I believe it had. Say what you want of it now (and it seems to be unpopular with current historians?) , but for diplomats living and acting during that time, during the whole century of (near-constant) peace between the Great Powers in the period 1815 - 1914, the notion of "balance of power" between the Great Powers of Europe was present and weighted heavily in their actions. It want new to their era, of course, but the division of Europe between great powers and others, where the great powers could and should "intervene" to "keep order", presupposed the maintenance of a balance of power when these interventions were carried out, and diplomatic consultations to that purpose.

A-H overstepped the bounds of this system when it issued the ultimatum to Serbia. Previous crisis impacting on areas that affected several great powers were resolved through conferences. They could have convened a conference to deal with the issue. Among the other monarchs (and even republican France had a problem with assassination) the issue of the assassination of the heir could be addressed. But the austrians feared that such a convention would actually tackle the problems in the Balkans that were being caused in part by A-H expansionism, so they instead opted for seizing the opportunity to act unilaterally, and were backed by the germans. The rest is history.

What really made the war a world affair was the German backing to Austria. A-H swallowed Bosnia when it was already unstable, thus becoming an impossible empire. The best action by an international congress to deal with the Balkans issue would have been to strip Bosnia out of Hungary. Hand it over to the serbs and let them deal with that mess! Austria would gain stability, while its uppity challenger in the Balkans would probably wreck itself trying to swallow Bosnia.

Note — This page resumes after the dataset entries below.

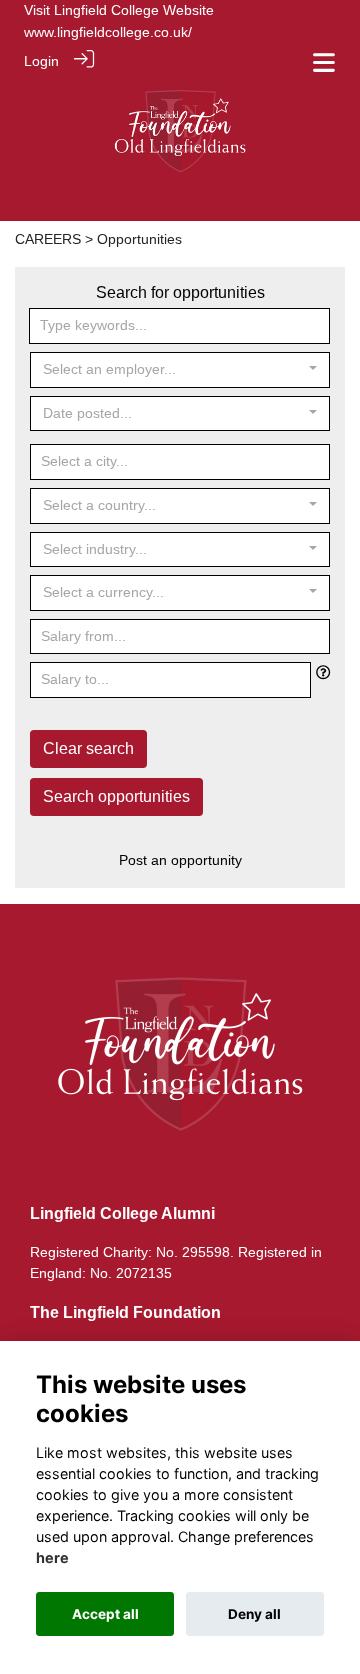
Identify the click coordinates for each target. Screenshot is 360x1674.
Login (41, 61)
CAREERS (48, 239)
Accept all (105, 1614)
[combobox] (180, 370)
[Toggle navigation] (324, 62)
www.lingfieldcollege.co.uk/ (108, 32)
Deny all (254, 1614)
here (52, 1557)
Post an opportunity (180, 860)
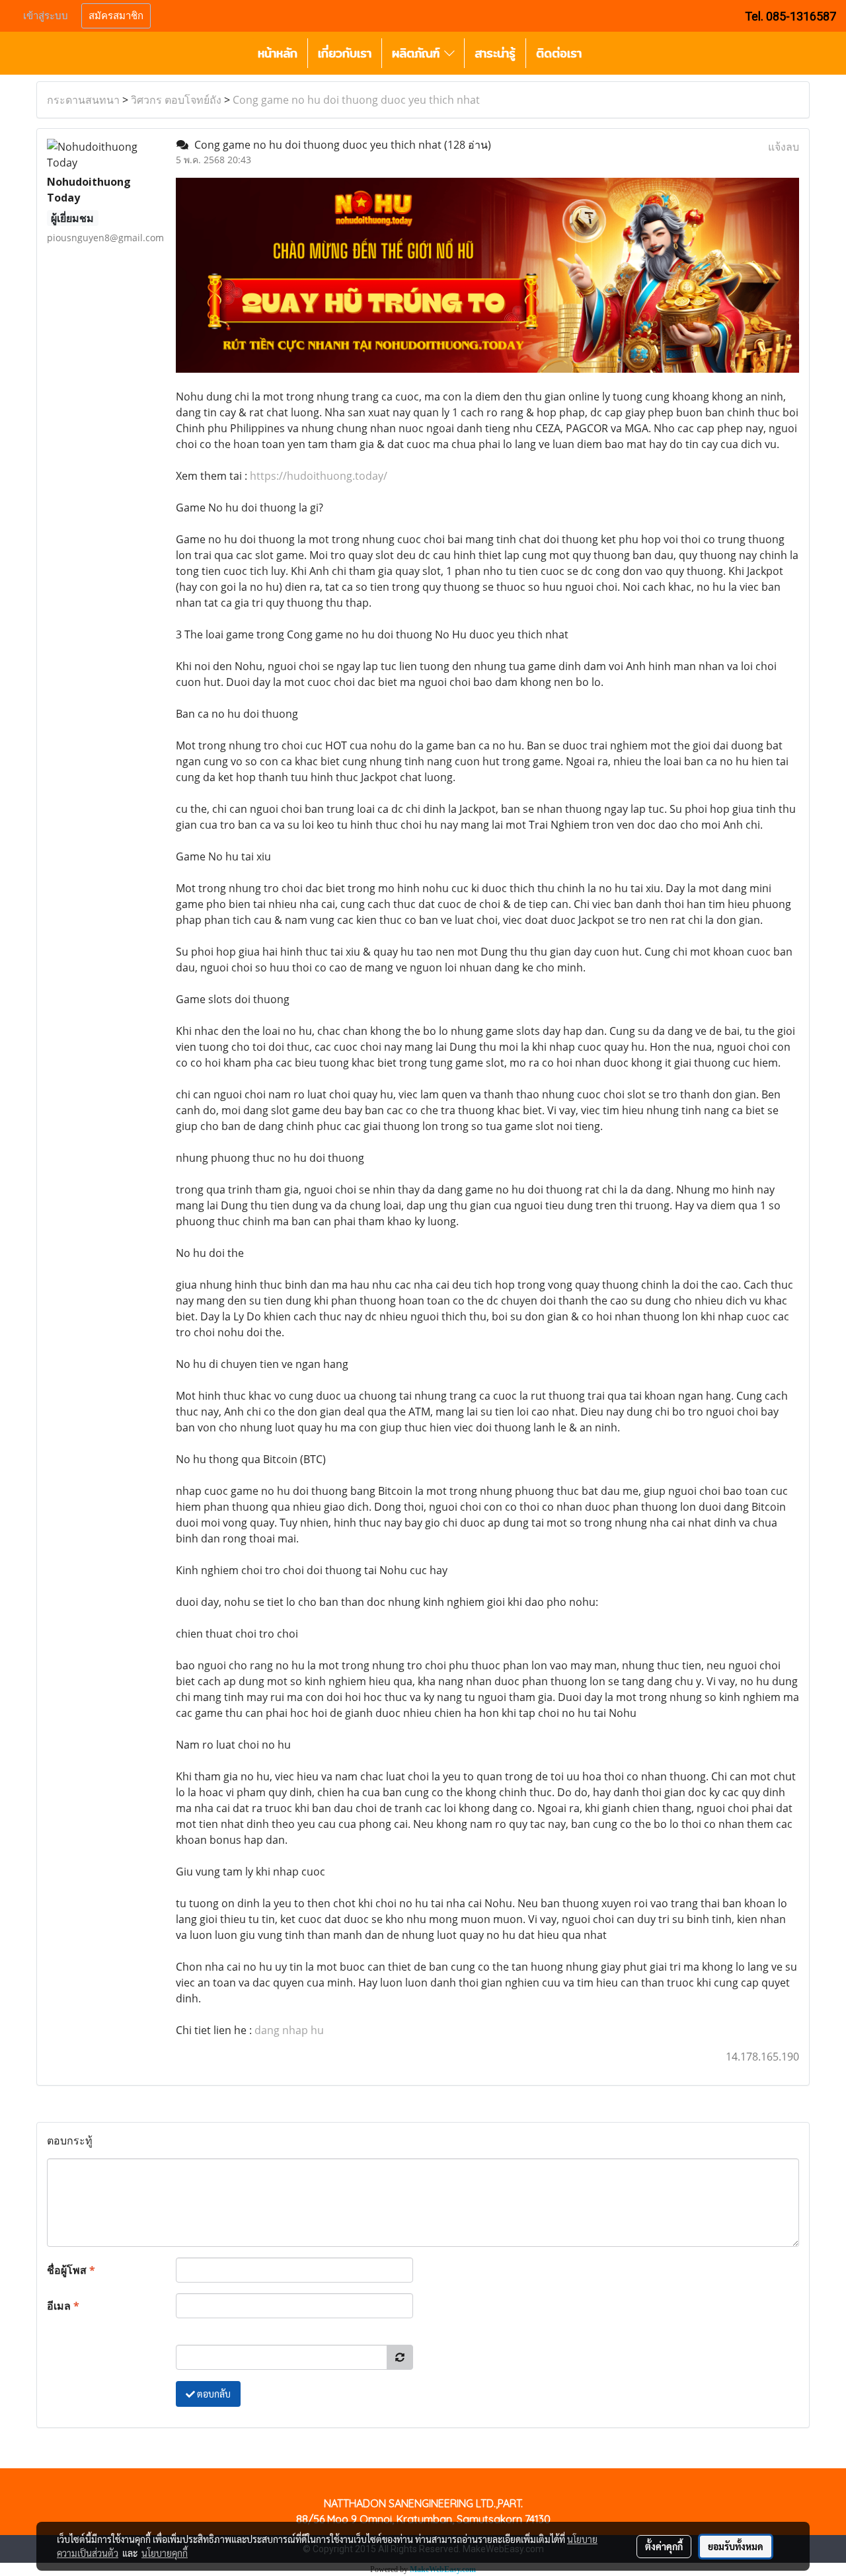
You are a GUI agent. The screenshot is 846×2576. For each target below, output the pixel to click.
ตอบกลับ (213, 2394)
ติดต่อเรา (559, 53)
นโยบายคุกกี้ (164, 2553)
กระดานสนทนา (83, 100)
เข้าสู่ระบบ (45, 16)
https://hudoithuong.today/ (318, 476)
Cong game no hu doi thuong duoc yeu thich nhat (356, 100)
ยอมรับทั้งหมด (735, 2546)
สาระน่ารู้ (495, 53)
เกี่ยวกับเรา (344, 53)
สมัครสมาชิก (116, 16)
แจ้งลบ (783, 146)
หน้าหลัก (277, 53)
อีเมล (63, 2305)
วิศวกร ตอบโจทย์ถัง (176, 100)
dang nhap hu (289, 2030)
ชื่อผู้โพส (71, 2270)
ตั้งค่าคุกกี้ (664, 2546)
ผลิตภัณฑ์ (418, 53)
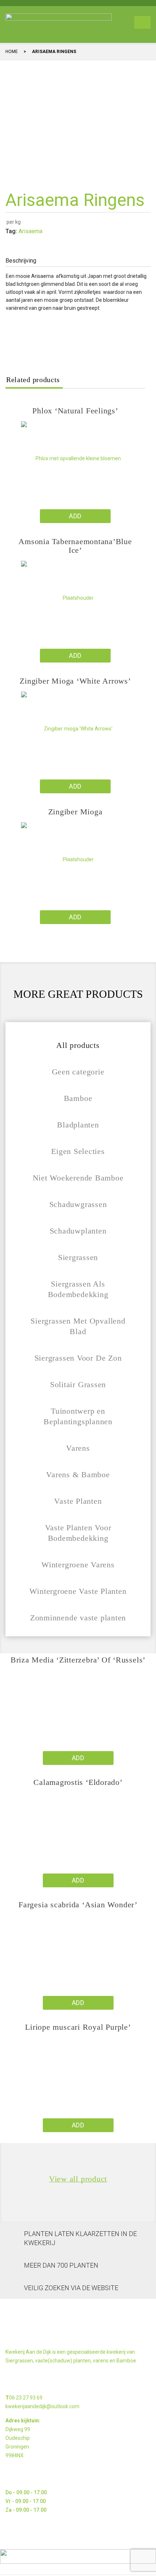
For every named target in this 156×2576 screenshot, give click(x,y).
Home (11, 51)
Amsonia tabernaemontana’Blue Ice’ (75, 546)
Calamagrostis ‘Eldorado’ (77, 1782)
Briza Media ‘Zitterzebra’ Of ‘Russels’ (78, 1659)
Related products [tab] (33, 380)
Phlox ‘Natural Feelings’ (75, 410)
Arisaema (30, 231)
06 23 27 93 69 (25, 2398)
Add (75, 516)
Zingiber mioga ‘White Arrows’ (75, 680)
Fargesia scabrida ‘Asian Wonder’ (78, 1904)
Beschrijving (20, 260)
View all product (78, 2179)
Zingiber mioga (75, 811)
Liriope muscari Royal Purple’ (78, 2027)
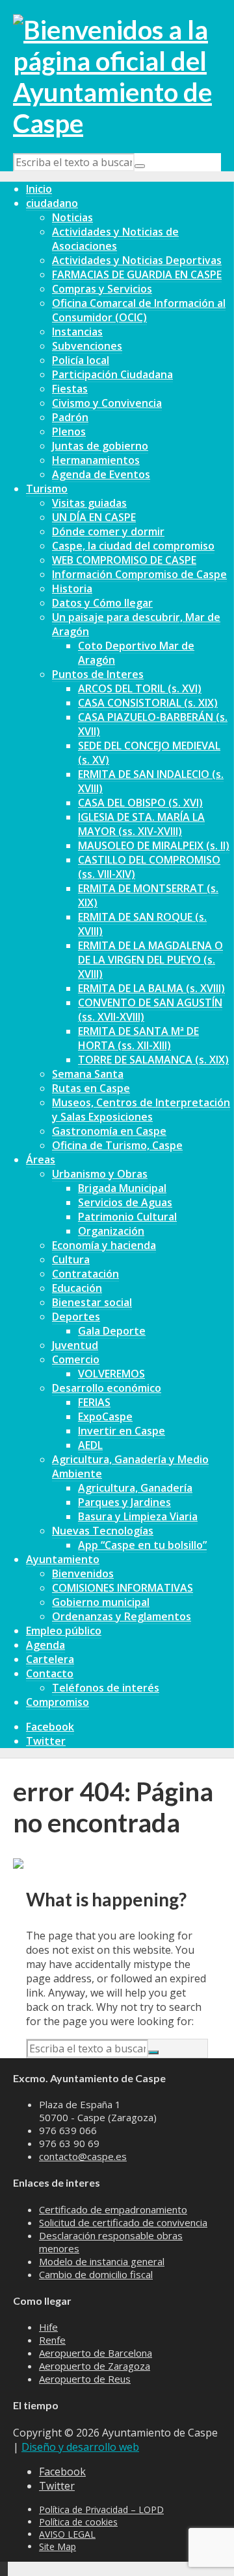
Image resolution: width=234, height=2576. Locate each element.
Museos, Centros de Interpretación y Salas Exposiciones (141, 1109)
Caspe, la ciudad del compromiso (133, 546)
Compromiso (57, 1702)
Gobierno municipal (101, 1602)
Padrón (70, 417)
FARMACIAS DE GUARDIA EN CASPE (137, 274)
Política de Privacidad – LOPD (101, 2509)
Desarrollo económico (106, 1388)
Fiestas (70, 389)
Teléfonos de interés (105, 1688)
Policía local (80, 360)
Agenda (45, 1645)
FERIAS (94, 1402)
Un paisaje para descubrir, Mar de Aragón (136, 624)
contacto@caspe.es (83, 2156)
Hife (48, 2326)
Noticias (72, 217)
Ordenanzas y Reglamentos (121, 1616)
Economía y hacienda (104, 1245)
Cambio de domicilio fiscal (96, 2274)
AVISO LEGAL (67, 2534)
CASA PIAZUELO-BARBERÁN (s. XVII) (153, 724)
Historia (72, 588)
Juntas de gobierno (100, 446)
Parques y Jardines (124, 1502)
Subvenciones (87, 346)
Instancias (77, 331)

It was german paranoia over being isolated that ended up chaining the germans to an alliance with a hopeless empire, in a hopeless position. And making a world war seem attractive to them. Germany started the World War because its rulers believed they had backed themselves into a situation where they had no alternatives. They hadn't, France and Russia were in no position to actually start a war against Germany if the germans kept themselves on the defensive, giving no cause to start one.
 
The because. And if you want citations go look at damn near any post Dachs and Gen Mannerheim have made over the last 6 pages trying to explain this very point. Hell the OP is a lengthy essay about how this very sort of thinking (i.e. that Germany caused the whole mess by violating sacrosanct Belgian neutrality or whatever) has gone out of fashion over the course of the 90s, 00s, and 10s.¹ I mean Strachan devotes like a solid 150 pages in To Arms! explaining quite extensively why it was more than just Germany and AH to blame for the war, and that book's nearly 20 years old at this point.

One funny thing that has been observable with historians: wait 20 years more and odds are that you'll find a somewhat different consensus about this or any other complex past political issue... it's almost as if these guys make a living from arguing over the details of this stuff and are not immune to the academia's modus operandi of presenting "new conclusions" as a way of advancing a career, isn't it?

I respect and usually admire the work of professional historians, but do not feel obliged to always follow whatever the current consensus is.